= What you have to do =
Copy out each line below verbatim, skipping any picture.

Records from a collection
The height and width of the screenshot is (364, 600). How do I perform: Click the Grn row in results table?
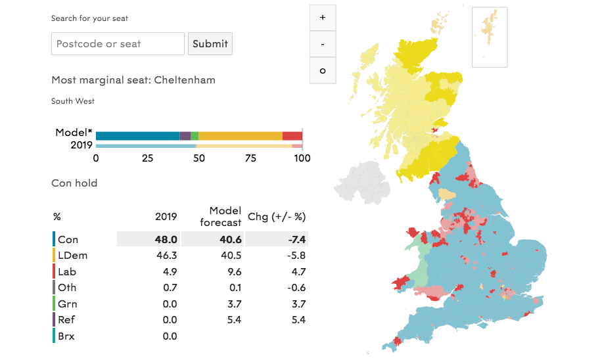coord(180,304)
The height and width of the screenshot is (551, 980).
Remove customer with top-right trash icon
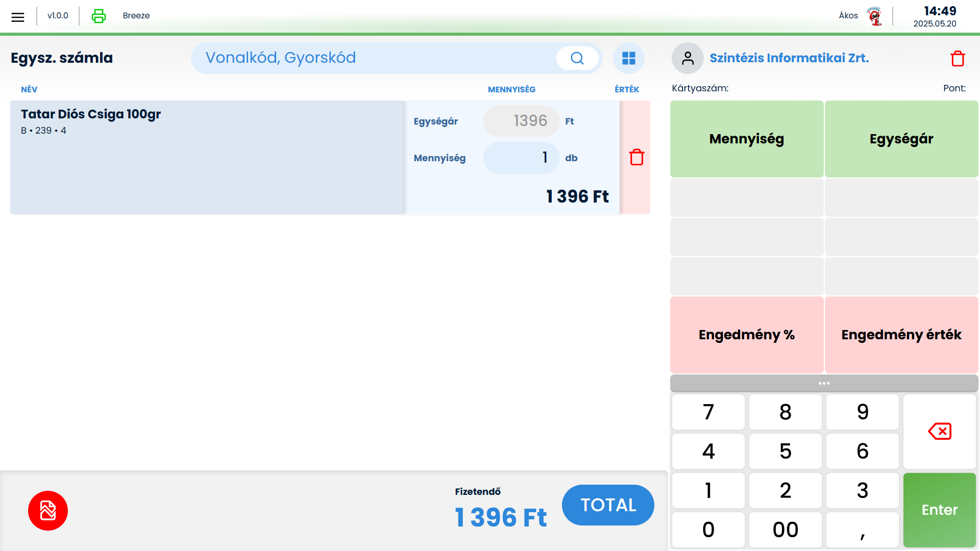tap(958, 59)
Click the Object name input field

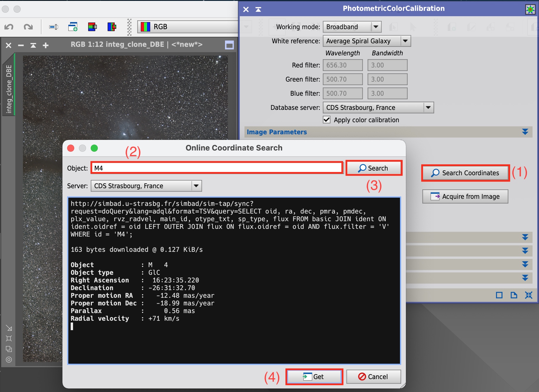pyautogui.click(x=217, y=168)
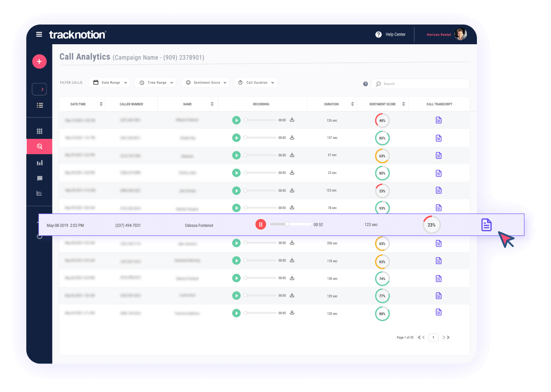The width and height of the screenshot is (551, 392).
Task: Open the grid dashboard sidebar icon
Action: coord(39,131)
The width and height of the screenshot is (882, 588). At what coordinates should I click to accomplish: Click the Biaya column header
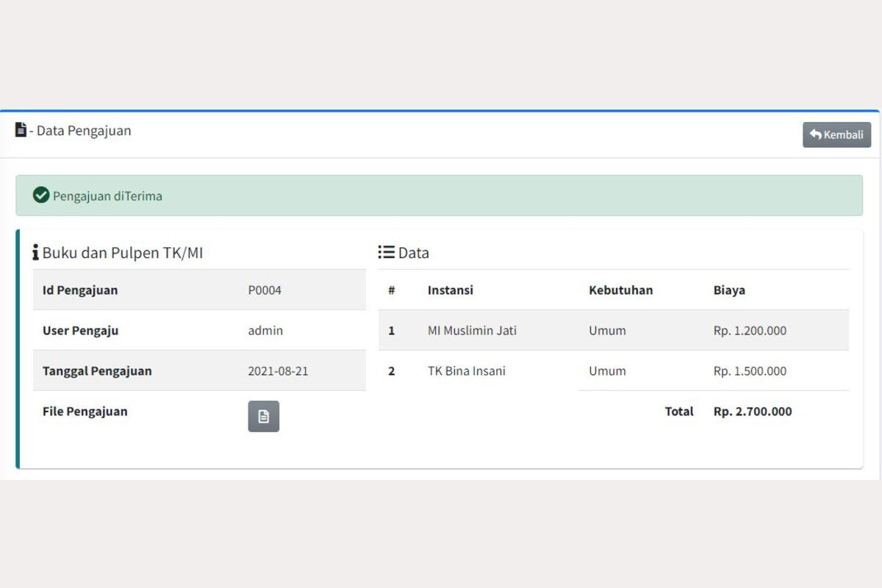(728, 290)
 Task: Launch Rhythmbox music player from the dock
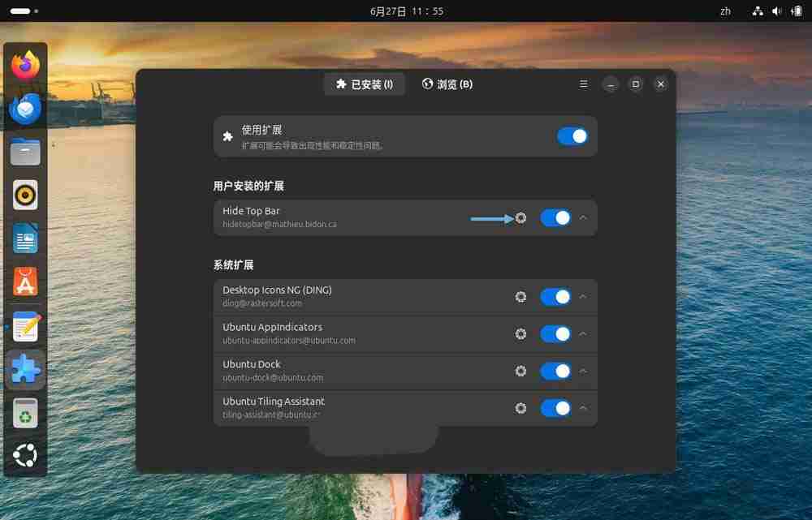pos(24,195)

= Written reply =
The height and width of the screenshot is (364, 600). How do I perform: Click the Grn row in results table?
coord(180,304)
The height and width of the screenshot is (551, 980).
Remove customer with top-right trash icon
tap(958, 59)
Click the Object name input field

pyautogui.click(x=217, y=168)
The width and height of the screenshot is (551, 392).
Task: Open the grid dashboard sidebar icon
Action: coord(39,131)
The width and height of the screenshot is (882, 588). At what coordinates should I click to accomplish: Click the Biaya column header
(728, 290)
 Task: Launch Rhythmbox music player from the dock
pos(24,195)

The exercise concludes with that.